On 2025-11-25 at 19:06:32 GMT, Janusz Krzysztofik wrote:
Re-sending because of my response unintentionally HTML formatted, with correct email address of Tvrtko by the way.
Hi Krzysztof,
On Tuesday, 25 November 2025 14:33:38 CET Krzysztof Niemiec wrote:
Initialize eb->vma[].vma pointers to NULL when the eb structure is first set up.
During the execution of eb_lookup_vmas(), the eb->vma array is successively filled up with struct eb_vma objects. This process includes calling eb_add_vma(), which might fail; however, even in the event of failure, eb->vma[i].vma is set for the currently processed buffer.
If eb_add_vma() fails, eb_lookup_vmas() returns with an error, which prompts a call to eb_release_vmas() to clean up the mess. Since eb_lookup_vmas() might fail during processing any (possibly not first) buffer, eb_release_vmas() checks whether a buffer's vma is NULL to know at what point did the lookup function fail.
In eb_lookup_vmas(), eb->vma[i].vma is set to NULL if either the helper function eb_lookup_vma() or eb_validate_vma() fails. eb->vma[i+1].vma is set to NULL in case i915_gem_object_userptr_submit_init() fails; the current one needs to be cleaned up by eb_release_vmas() at this point, so the next one is set. If eb_add_vma() fails, neither the current nor the next vma is nullified, which is a source of a NULL deref bug described in [1].
When entering eb_lookup_vmas(), the vma pointers are set to the slab poison value, instead of NULL.
Your commit description still doesn't answer my question why the whole memory area allocated to the table of VMAs is not initialized to 0 on allocation, only left populated with poison values.

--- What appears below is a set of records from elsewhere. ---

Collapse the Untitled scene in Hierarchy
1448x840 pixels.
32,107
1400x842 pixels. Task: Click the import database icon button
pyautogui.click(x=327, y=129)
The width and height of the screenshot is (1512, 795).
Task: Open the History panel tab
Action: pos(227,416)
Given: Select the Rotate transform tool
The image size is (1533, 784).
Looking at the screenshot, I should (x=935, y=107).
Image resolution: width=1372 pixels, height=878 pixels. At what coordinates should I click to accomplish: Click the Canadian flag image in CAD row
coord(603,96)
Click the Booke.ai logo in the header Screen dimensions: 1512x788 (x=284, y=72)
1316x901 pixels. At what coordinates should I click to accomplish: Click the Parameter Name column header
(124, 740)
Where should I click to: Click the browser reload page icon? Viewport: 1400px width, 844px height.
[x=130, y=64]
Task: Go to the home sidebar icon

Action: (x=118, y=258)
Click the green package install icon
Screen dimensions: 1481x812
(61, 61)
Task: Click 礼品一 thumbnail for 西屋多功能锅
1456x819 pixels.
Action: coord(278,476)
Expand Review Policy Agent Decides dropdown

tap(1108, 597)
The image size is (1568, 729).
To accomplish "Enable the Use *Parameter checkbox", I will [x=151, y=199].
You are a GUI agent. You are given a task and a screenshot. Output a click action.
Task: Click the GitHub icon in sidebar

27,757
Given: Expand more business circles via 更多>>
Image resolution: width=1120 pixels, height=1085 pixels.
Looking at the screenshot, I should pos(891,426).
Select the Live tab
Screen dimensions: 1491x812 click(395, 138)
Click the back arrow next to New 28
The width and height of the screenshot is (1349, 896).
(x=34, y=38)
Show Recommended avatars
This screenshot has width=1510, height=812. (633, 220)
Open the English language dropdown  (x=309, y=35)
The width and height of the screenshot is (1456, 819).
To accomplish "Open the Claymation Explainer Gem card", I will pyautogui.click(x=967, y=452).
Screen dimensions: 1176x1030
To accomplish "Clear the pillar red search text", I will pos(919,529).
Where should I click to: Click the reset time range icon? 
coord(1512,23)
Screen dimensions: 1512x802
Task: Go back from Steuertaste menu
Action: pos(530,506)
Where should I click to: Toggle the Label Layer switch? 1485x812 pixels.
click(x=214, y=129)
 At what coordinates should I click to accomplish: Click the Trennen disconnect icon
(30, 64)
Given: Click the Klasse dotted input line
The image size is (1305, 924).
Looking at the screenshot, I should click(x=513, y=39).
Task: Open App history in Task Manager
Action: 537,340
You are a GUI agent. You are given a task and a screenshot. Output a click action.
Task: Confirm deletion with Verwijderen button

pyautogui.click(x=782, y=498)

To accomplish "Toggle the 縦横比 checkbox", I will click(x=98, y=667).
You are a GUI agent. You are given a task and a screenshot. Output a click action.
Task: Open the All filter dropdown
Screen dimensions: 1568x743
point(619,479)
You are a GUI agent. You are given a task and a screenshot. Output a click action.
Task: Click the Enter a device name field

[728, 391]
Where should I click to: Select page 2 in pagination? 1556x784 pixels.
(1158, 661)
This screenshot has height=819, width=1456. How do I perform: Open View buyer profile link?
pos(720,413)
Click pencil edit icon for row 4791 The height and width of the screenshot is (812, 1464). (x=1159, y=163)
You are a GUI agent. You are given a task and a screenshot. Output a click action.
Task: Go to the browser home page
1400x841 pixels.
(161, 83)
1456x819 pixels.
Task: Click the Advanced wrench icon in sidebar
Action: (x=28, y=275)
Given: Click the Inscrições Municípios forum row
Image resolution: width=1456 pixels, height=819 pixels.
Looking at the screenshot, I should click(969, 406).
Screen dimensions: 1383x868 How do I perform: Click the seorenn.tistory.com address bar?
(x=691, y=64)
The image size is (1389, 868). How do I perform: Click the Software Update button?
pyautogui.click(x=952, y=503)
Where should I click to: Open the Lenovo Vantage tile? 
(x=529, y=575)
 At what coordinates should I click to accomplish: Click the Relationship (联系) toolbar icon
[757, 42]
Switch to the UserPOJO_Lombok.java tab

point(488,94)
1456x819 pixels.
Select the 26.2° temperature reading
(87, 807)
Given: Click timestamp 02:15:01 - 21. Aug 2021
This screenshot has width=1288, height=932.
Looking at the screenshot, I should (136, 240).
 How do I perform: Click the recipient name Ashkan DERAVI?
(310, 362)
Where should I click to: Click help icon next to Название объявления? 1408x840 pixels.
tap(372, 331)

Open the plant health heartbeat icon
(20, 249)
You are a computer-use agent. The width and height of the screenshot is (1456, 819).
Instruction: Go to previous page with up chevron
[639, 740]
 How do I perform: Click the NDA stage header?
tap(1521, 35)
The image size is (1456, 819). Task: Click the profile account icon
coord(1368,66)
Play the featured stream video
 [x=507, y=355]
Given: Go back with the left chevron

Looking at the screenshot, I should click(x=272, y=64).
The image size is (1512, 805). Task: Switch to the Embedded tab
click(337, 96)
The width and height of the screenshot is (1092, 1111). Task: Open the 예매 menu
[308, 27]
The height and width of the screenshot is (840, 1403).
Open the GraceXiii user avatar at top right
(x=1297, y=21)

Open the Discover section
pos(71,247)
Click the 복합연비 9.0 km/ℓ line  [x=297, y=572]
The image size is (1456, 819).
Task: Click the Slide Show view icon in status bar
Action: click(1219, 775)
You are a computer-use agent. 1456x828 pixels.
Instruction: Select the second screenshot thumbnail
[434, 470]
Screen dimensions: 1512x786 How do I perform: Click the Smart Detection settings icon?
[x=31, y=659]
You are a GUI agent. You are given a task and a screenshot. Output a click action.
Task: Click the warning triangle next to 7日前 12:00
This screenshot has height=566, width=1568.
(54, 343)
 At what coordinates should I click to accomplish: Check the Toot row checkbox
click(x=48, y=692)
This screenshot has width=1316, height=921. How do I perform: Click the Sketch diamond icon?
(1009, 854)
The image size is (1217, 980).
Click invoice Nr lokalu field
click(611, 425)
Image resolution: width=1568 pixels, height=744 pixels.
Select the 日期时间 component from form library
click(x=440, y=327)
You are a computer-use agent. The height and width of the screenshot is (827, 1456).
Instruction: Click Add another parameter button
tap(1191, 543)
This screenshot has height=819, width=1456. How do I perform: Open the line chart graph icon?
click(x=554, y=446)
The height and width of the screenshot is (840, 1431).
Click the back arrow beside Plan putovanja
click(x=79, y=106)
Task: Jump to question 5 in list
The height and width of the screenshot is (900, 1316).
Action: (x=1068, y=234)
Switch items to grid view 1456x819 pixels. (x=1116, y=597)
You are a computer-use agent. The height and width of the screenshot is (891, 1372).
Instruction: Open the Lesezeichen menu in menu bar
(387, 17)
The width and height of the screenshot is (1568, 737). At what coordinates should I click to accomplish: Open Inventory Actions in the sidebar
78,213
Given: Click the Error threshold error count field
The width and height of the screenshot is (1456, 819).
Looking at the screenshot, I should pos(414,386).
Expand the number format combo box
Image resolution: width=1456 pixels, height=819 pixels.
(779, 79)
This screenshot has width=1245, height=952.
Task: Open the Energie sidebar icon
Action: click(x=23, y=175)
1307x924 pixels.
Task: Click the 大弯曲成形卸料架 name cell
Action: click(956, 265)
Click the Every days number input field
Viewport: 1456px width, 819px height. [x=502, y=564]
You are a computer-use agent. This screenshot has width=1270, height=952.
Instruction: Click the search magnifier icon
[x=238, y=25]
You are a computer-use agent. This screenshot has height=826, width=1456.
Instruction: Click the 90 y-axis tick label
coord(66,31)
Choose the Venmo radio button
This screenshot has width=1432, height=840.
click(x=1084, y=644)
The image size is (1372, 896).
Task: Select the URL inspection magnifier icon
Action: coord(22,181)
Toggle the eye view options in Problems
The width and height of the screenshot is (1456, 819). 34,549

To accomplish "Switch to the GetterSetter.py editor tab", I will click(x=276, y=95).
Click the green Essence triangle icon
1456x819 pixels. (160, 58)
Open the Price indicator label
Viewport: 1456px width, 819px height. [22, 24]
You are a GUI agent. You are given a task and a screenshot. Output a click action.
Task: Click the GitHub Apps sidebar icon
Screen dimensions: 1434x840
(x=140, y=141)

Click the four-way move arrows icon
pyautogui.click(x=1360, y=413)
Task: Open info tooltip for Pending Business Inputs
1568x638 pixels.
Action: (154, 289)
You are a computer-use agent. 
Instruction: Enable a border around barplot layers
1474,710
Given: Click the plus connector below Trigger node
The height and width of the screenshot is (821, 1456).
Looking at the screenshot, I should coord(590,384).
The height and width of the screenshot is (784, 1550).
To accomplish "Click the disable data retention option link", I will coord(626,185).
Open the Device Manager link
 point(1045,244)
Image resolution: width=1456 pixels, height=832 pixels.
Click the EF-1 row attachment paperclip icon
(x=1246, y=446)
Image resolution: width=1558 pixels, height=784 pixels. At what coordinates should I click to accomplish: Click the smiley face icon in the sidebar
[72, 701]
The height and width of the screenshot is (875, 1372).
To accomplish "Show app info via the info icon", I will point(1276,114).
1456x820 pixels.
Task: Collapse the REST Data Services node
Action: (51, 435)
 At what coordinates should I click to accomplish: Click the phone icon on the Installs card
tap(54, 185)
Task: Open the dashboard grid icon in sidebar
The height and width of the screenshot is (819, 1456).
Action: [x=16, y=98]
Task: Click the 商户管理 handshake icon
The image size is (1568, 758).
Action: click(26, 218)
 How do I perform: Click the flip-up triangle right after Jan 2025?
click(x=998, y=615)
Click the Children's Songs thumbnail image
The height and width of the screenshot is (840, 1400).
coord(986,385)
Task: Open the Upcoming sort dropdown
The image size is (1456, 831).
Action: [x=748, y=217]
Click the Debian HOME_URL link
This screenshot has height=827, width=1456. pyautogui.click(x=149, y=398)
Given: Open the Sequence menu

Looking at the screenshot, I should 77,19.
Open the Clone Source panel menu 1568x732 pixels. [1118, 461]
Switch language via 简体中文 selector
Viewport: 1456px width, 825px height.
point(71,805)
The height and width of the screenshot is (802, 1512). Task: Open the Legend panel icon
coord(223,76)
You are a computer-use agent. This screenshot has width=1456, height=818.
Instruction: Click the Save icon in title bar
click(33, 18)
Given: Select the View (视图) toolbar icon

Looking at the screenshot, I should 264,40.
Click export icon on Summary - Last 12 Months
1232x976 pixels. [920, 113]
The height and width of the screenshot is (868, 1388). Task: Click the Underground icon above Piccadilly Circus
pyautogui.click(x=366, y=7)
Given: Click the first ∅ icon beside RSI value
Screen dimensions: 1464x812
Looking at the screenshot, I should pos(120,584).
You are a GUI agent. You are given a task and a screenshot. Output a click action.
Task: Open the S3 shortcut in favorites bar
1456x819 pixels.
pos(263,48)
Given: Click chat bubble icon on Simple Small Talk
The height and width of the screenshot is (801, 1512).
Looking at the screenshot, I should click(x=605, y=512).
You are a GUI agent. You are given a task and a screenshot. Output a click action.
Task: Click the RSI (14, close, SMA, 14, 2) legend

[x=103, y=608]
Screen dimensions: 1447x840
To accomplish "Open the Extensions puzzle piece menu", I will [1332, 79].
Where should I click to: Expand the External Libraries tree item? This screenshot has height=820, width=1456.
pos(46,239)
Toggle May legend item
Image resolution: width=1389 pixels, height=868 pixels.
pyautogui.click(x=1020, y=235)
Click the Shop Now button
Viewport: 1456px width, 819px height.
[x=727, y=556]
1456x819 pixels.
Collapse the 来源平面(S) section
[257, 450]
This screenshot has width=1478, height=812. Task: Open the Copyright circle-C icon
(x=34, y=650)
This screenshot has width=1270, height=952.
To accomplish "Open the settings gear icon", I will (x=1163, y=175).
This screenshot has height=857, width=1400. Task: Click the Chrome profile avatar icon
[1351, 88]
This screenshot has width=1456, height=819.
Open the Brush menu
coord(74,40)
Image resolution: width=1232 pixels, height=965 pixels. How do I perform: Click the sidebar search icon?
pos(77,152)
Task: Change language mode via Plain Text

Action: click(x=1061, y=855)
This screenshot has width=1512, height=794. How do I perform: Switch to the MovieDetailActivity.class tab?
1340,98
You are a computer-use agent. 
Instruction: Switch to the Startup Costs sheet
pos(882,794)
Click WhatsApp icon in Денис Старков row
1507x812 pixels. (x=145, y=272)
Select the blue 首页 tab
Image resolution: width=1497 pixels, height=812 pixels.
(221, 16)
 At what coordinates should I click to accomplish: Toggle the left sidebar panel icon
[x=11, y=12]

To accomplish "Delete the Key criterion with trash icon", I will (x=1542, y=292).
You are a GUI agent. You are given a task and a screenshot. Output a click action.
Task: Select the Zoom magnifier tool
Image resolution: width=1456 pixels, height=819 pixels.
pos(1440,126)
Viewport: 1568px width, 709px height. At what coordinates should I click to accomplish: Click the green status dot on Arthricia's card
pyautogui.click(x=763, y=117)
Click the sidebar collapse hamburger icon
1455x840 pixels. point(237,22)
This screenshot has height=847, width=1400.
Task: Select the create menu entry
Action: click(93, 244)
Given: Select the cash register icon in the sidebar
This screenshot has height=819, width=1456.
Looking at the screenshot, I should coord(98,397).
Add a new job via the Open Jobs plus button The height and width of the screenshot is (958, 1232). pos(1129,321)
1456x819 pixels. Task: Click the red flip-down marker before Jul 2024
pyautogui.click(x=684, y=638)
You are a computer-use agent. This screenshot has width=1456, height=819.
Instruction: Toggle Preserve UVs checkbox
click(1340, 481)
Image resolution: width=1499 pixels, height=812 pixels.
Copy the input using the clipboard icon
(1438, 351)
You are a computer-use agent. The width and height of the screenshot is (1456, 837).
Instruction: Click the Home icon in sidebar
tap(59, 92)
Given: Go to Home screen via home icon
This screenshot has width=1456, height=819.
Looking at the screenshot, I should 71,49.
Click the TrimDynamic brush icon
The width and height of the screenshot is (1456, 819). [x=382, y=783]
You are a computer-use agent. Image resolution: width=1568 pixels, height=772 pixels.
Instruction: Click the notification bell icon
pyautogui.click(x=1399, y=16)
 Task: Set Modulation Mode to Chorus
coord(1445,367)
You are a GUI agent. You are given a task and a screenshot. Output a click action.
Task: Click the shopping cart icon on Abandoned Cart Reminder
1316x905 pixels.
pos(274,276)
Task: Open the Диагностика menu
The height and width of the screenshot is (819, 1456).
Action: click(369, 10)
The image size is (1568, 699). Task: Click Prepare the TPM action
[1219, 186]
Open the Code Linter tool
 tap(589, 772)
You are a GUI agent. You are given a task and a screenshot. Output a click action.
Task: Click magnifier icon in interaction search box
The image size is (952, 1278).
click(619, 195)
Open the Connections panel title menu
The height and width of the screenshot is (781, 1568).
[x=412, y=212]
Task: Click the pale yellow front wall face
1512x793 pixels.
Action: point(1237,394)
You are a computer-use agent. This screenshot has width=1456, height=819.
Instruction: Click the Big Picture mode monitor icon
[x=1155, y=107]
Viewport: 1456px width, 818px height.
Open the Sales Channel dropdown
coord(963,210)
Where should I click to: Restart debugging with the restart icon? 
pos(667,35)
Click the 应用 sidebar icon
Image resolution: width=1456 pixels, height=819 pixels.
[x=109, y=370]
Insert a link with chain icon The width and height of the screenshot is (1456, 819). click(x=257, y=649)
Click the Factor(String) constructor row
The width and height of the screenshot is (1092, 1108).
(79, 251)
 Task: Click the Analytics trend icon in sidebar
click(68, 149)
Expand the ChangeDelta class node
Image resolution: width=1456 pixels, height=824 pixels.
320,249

Becuase kvmalloc_array() is used. [1]
I guess one could swap it to a call to kvcalloc() or something similar; the thing is that the call actually handles both allocations of exec_list2 and the eb_vma array, the former doesn't need to be zero-initialized, the latter technically also doesn't but it simplifies error paths (and fixes the linked bug). I'm not sure if a zero-initializing *alloc() would be more readable or not here.
Thanks Krzysztof
[1] https://elixir.bootlin.com/linux/v6.17.9/source/drivers/gpu/drm/i915/gem/i91...
Thanks, Janusz